Miracles From Heaven

Christy Beam (Jennifer Garner) and her daughter Anna (Kylie Rogers) are the beneficiaries of an inexplicable phenomenon in the faith-based drama Miracles From Heaven.
Christy Beam (Jennifer Garner) and her daughter Anna (Kylie Rogers) are the beneficiaries of an inexplicable phenomenon in the faith-based drama Miracles From Heaven.

It passeth all understanding how a potentially inspiring story like that of Anna Beam can morph into an annoyingly manipulative film like Miracles From Heaven. It's a rare movie that makes the audience giggle when a child faces imminent danger.

Screenwriter Randy Brown (The Trouble With the Curve) and director Patricia Riggen (Under the Same Moon, The 33) have difficulty settling on an appropriate tone or deciding what parts of Anna's inherently dramatic life to include or discard.

Miracles From Heaven

72 Cast: Jennifer Garner, Kylie Rogers, Martin Henderson, Queen Latifah, Brighton Sharbino, Courtney Fansler, John Carroll Lynch

Director: Patricia Riggen

Rating: PG, for thematic material, including accident and medical images

Running Time: 109 minutes

It's fitting that The Trouble With the Curve was about baseball, because the new film makes the audience feel toward the characters the way a batter who has learned all the catcher's signals feels about the opposing team. There's a sense of premonition and condescension that arises because little in the movie surprises. That's bad for a movie about a phenomenon that medical science is apparently unable to explain.

Based on the book her mother, Christy Beam (Jennifer Garner), wrote, the movie follows Anna as she suffers from a rare digestive condition. Naturally, she develops it, for narrative convenience, right after her father, Kevin, (Martin Henderson) has taken out a steep loan to start an enormous veterinary clinic in Texas. Of course, his timing couldn't be worse.

Anna (Kylie Rogers) has a nervous system that is incapable of communicating with her intestines. It's as if her digestive organs are paralyzed.

Her condition is so rare that the one pediatric gastroenterologist who can treat her, Dr. Nurko (Eugenio Derbez), has a waiting list that won't be open for months or years. It doesn't help that he's based in Boston.

Christy refuses to put up with the red tape and gate- crashes Dr. Nurko's office and manages to get on his patient list. Sadly, the physician, who has a great bedside manner, can't do much for Anna.

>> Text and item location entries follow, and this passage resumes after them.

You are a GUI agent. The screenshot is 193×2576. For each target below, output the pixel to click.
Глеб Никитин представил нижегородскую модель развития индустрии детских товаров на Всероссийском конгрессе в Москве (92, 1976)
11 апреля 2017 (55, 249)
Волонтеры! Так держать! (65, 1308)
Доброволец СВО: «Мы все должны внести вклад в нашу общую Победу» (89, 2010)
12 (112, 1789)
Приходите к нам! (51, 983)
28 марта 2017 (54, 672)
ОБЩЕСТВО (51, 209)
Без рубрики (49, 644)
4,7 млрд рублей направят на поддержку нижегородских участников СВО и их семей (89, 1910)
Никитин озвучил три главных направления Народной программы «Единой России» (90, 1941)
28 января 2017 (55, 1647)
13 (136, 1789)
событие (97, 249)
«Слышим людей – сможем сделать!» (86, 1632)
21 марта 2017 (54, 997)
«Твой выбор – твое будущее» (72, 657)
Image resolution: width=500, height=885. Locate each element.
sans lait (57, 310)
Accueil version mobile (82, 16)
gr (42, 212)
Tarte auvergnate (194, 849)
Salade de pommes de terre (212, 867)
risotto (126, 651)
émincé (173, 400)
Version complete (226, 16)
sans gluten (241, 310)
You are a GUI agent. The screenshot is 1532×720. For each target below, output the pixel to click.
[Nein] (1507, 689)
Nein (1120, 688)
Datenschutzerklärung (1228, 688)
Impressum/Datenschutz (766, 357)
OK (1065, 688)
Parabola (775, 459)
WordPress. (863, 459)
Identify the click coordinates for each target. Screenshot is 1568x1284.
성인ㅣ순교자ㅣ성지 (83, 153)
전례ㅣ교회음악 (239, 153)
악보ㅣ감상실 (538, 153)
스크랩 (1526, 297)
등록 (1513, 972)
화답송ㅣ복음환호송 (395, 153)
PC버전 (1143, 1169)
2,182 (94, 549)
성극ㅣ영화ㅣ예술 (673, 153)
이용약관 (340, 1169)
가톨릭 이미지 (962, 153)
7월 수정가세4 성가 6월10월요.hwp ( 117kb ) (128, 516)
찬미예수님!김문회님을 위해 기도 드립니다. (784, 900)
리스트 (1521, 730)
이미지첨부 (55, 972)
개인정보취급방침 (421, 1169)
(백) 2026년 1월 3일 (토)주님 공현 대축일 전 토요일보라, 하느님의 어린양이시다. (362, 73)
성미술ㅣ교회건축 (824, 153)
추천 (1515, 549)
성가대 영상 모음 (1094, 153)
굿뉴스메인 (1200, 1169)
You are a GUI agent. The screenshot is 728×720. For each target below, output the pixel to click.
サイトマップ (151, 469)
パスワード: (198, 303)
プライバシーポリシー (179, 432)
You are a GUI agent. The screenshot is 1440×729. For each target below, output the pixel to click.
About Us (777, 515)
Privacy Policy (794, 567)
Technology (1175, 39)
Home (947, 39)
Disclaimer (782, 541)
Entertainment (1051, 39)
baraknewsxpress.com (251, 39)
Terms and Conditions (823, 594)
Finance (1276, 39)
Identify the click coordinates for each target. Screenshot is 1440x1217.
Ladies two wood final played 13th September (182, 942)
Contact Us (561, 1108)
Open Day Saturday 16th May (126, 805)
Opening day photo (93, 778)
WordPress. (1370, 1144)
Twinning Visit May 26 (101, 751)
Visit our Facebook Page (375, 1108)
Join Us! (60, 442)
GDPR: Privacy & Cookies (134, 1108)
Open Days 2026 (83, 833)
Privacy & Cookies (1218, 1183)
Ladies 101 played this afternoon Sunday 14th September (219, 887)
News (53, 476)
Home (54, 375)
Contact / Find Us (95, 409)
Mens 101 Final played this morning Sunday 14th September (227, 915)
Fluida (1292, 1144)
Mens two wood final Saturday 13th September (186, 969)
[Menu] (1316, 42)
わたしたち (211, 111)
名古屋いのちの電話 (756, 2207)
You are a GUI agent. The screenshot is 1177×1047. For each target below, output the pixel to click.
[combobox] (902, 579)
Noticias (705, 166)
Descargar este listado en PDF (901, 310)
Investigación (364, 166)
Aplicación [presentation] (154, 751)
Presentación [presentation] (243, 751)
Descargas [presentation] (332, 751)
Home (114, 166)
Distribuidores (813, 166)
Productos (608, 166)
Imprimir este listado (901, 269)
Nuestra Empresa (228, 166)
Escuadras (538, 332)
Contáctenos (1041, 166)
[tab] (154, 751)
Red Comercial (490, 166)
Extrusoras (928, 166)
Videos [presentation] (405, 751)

While he can't figure out how to fix her condition, we know she will eventually recover. As the title indicates, Anna isn't going to die, so there isn't much tension about the outcome.

To his credit, Brown does deal with the fact that inexplicable cures don't always come to decent folks who desperately need them and chides people who assume that misfortunes are an omen of bad character. It's also nice to see veteran character actor John Carroll Lynch as the Beams' pastor. Letting him deliver a low-key sermon is about as close as Miracles From Heaven gets to entertainment value.

To fill the time, Riggen and Brown add some musical interludes (the Beams' church is cursed with some dull music) and a friendly Bostonian (Queen Latifah) who leads Christy and Anna around Beantown. Latifah's time is short, but if these scenes were cut, the film wouldn't be any better or worse.

In addition to treating viewers to a tepid story, Riggen also gives viewers a glimpse of the hereafter. Actually, it looks like a candy-colored, pixelated version of My Little Pony. While the budget for Miracles From Heaven was modest, it's still inexcusable to see a film with visuals that viewers could make for themselves on an iPhone.

While I'm happy that Anna and her family are doing well, it's too bad that the movie that's based on their lives seems less than miraculous.